PROBLEMS TO WORK ON:
A – From the commentary on patent law, list every Australian decision that the passage quoted at [147] names as binding.
B – Answer these questions using the commentary on patent law:
(i) Which court has a line of authority for treating ineligible subject matter as, in effect, part of the prior art?
(ii) Which words in 35 USC 101 are said to justify that approach?
(iii) According to the quoted verse, where is filth?
C – Duplicate everything in the commentary on patent law from "I am not sure" down to "books are bolder.".

The new exclusion in the New Zealand law is expected to work in a similar manner.
The US Supreme Court has a line of authority for treating ineligible subject matter as being, in effect, part of the prior art, and conducting a type of informal inventive step analysis, justified by the words 'whoever invents... in 35 USC 101.
I am not sure that any of this is justifiable under Australian law, unless authority can be gleaned from the Microcell/Philips v Mirabella line of decisions, i.e. that there is no 'invention' to be found on the face of the specification. I note, however, that the Full Court has not even cited Microcell or Philips in this case.
I think Tom Lehrer best summed up the problem with Justice Stewart's formulation when he wrote/sang that:
All books can be indecent books,
Though recent books are bolder.
But filth (I'm glad to say) is in the eye of the beholder!
When correctly viewed,
Everything is lewd:
I can tell you things about Peter Pan,
And the Wizard of Oz - there's a dirty old man!
I would have to agree. Take these paragraphs from RPL,
"I further find that each of the computer-effected steps of the invention constitutes or gives rise to a change in state or information in a part of a machine, and therefore produces a physical effect in the sense of a concrete effect or phenomenon or manifestation or transformation (Grant at 70 [32])." at [143].
"I do not accept that the Australian decisions that are binding upon me in respect of this issue – NRDC, CCOM and Grant – expressly import any such requirement of substantiality or centrality of physical effect" at [147].
These passages in particular seem to stand out as inconsistent with the "substance of the invention" test outlined in the Research Affiliates decision. Regardless of whether the court finds this to actually be inconsistent or not, I think the outcome of the appeal in RPL will have far greater ramifications (at least for software patents) than this decision does.

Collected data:
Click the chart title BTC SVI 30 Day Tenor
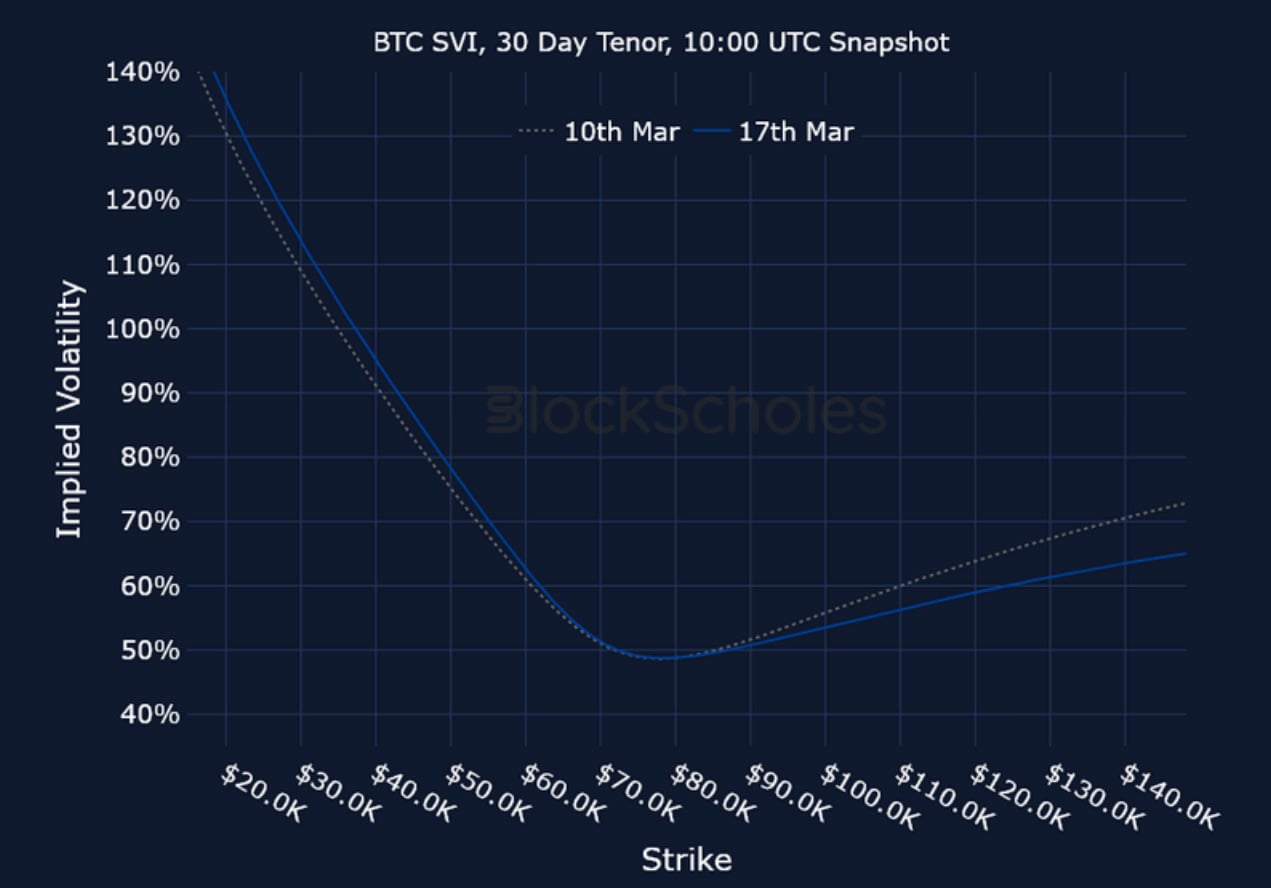1271x888 pixels. coord(661,43)
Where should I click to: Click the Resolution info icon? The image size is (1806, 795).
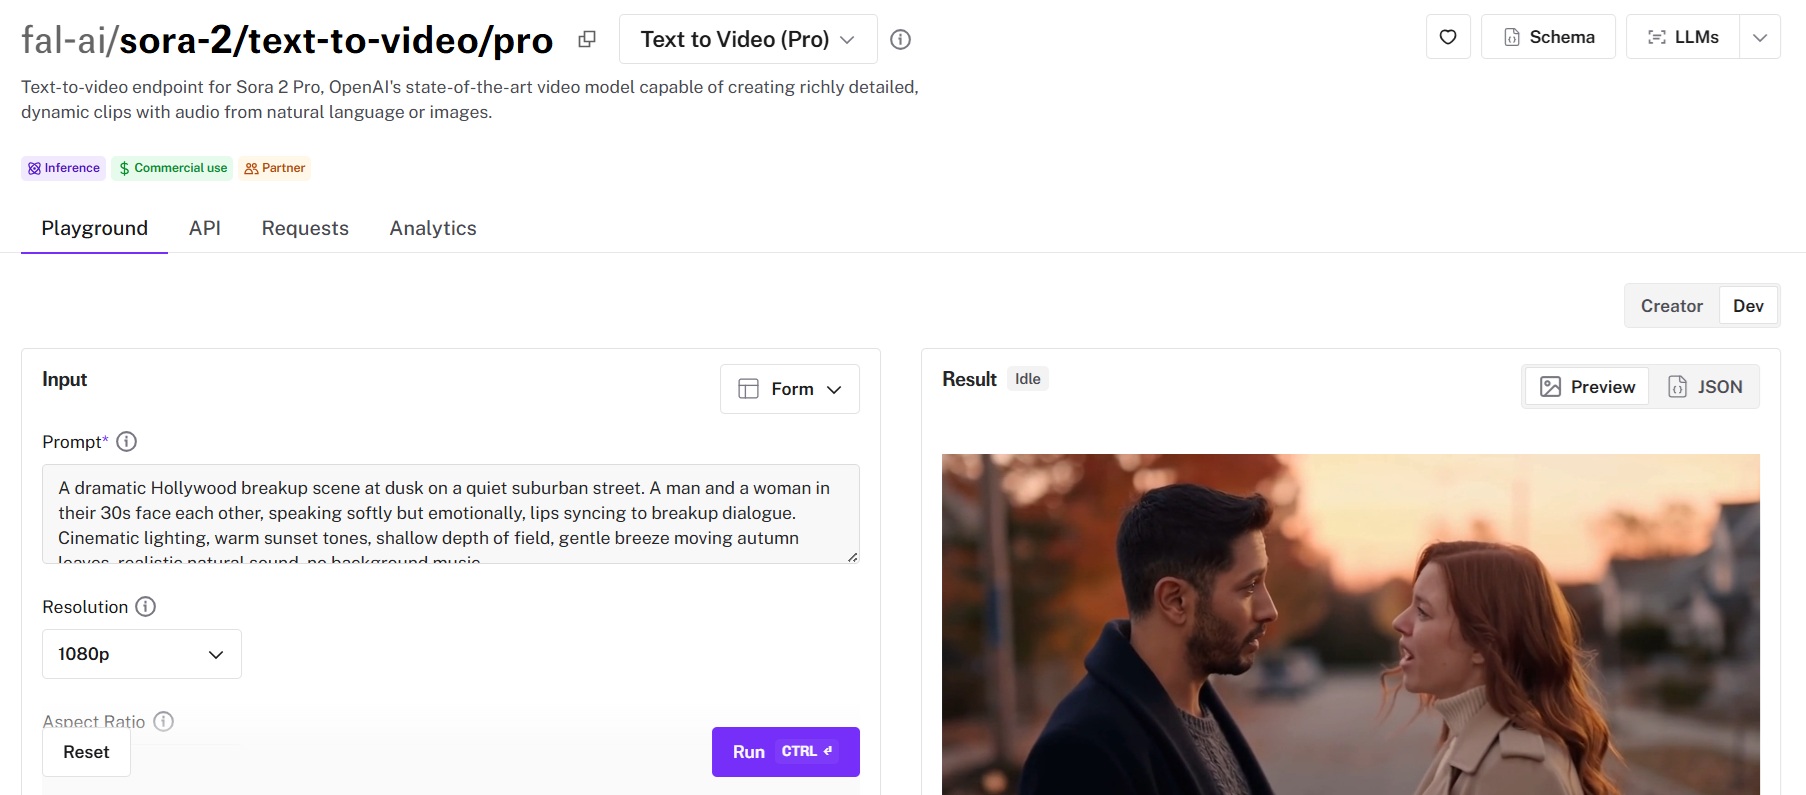click(145, 606)
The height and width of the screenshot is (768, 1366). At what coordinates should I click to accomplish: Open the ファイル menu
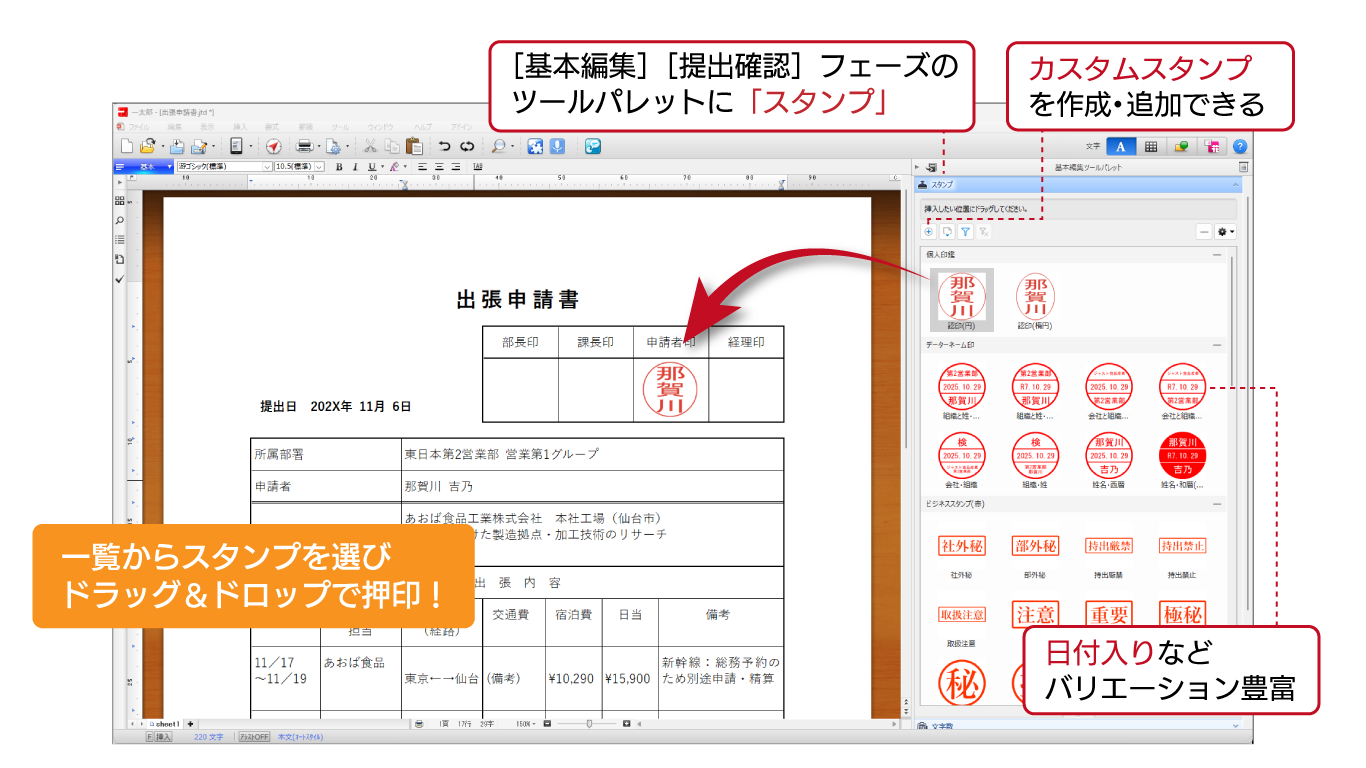coord(137,128)
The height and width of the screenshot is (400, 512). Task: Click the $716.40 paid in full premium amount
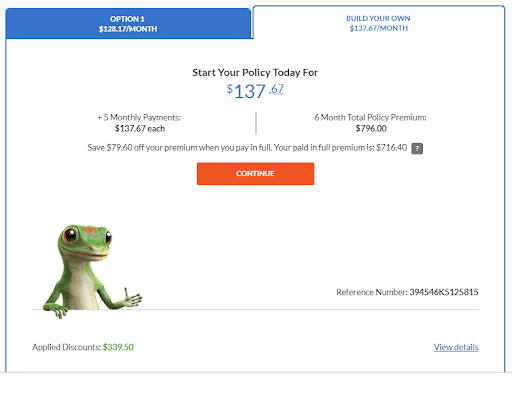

OUTPUTS BY TASK:
A – NRDC, CCOM, Grant

B –
(i) The US Supreme Court
(ii) 'whoever invents'
(iii) In the eye of the beholder

C –
I am not sure that any of this is justifiable under Australian law, unless authority can be gleaned from the Microcell/Philips v Mirabella line of decisions, i.e. that there is no 'invention' to be found on the face of the specification. I note, however, that the Full Court has not even cited Microcell or Philips in this case.
I think Tom Lehrer best summed up the problem with Justice Stewart's formulation when he wrote/sang that:
All books can be indecent books,
Though recent books are bolder.